Wednesday, May 28, 2014

Still road tripping: Days 11 and 12! Taos Clay & Mesa Verde National Park

Tuesday morning we said good bye to our wonderful couch surfing host, Tyler. Before leaving New Mexico, we finally got the chance to go on a short hike at Camp Glorieta. It was a bit muddy but that didn't hurt the beauty. On our way back north to Colorado we stopped for lunch in Taos at the Farmhouse Bakery and Cafe. Farmhouse is a farm to table restaurant with an on site-garden. Our table was facing the same mountains that we just can't get enough of. I ate an elk burger with purple potatoes. Jeni enjoyed a delicious gluten free veggie lasagne and a salad.
Photo from our morning hike and the Rio Grande Gorge.

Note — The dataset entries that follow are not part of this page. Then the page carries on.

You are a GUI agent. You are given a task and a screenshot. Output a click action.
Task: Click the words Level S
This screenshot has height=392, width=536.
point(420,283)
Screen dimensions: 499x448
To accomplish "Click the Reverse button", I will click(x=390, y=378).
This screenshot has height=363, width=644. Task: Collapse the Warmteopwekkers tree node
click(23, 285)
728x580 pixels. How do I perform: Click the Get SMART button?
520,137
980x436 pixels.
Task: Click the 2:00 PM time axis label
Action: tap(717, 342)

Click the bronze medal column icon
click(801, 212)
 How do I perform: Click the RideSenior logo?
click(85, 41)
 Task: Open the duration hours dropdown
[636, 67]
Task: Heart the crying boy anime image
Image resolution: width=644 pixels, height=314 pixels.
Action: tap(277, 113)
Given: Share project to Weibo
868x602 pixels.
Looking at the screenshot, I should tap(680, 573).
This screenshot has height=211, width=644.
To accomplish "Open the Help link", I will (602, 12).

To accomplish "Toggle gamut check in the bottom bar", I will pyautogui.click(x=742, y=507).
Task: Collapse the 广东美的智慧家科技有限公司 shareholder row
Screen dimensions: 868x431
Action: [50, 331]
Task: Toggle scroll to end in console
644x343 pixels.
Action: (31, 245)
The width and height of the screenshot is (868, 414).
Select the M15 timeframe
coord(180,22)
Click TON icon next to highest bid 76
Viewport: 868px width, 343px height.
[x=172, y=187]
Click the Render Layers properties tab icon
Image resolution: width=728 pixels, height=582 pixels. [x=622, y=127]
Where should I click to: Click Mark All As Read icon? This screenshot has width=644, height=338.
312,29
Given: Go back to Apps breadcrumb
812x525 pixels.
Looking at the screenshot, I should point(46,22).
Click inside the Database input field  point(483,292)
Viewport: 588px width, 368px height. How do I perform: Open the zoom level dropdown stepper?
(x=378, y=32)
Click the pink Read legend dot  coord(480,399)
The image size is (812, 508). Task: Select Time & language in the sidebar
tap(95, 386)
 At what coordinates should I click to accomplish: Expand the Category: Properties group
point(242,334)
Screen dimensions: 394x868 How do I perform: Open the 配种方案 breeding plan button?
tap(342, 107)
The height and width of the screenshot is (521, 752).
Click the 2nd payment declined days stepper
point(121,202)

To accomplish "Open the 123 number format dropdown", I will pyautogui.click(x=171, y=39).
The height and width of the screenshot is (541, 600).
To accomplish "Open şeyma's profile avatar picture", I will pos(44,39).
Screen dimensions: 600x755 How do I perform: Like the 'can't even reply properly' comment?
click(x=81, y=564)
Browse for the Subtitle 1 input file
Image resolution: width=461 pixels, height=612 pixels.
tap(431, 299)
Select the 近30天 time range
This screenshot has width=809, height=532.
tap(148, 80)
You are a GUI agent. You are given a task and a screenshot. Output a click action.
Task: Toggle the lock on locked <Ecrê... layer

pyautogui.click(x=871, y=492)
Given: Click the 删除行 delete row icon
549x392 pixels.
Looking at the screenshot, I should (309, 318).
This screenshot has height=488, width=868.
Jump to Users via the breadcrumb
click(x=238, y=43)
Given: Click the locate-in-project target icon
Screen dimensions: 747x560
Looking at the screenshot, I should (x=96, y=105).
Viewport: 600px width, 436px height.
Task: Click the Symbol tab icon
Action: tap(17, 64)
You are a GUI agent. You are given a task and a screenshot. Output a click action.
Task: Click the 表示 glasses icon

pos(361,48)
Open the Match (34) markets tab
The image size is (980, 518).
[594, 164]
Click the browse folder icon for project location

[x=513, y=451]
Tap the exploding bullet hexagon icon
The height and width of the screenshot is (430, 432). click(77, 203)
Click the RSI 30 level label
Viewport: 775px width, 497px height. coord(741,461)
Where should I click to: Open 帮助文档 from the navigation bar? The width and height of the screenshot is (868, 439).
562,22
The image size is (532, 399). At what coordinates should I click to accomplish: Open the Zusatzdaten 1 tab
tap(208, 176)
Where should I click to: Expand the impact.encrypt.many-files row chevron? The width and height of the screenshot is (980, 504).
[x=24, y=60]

After lunch we visited Taos Clay. We had a wonderful visit and tour with Brandi Jessup, the executive director. Brandi was young, ambitious and full of energy. I can't wait to see how Taos Clay strengthens in the next couple of years. They had a gallery that supported community members as well as a contemporary exhibition filled with some familiar and some unfamiliar atmospheric potters. If we had more money I would have purchased a Perry Haas tumbler, perhaps at NCECA. Taos Clay offers a long term artist-in-residence program and they have plans for a short term residency position in the future.
After Taos we drove into the San Juan National Forest and camped a few miles from the entrance to Mesa Verde National Park. We have been very fortunate and this was the first time in our trip we paid for lodging. The camp ground was affordable and absolutely worth it! 
Early this morning we packed up camp and drove into Mesa Verde National Park. Mesa Verde has over 4,500 archeological sites including over 600 cliff dwilings from built by the Ancestrial Pueblos. The only way to actually visit some of the main cliff dwilings was to pay for a tour. At $4.00 a tour we said yes! The trip into the cliff dwilings was unbelievable and one of my favorite exploration so far on our trip. The Ancestrial Pueblos were farmers and they grew their crops (mostly corn, beans, and squash) on top of the mesa and lived down below.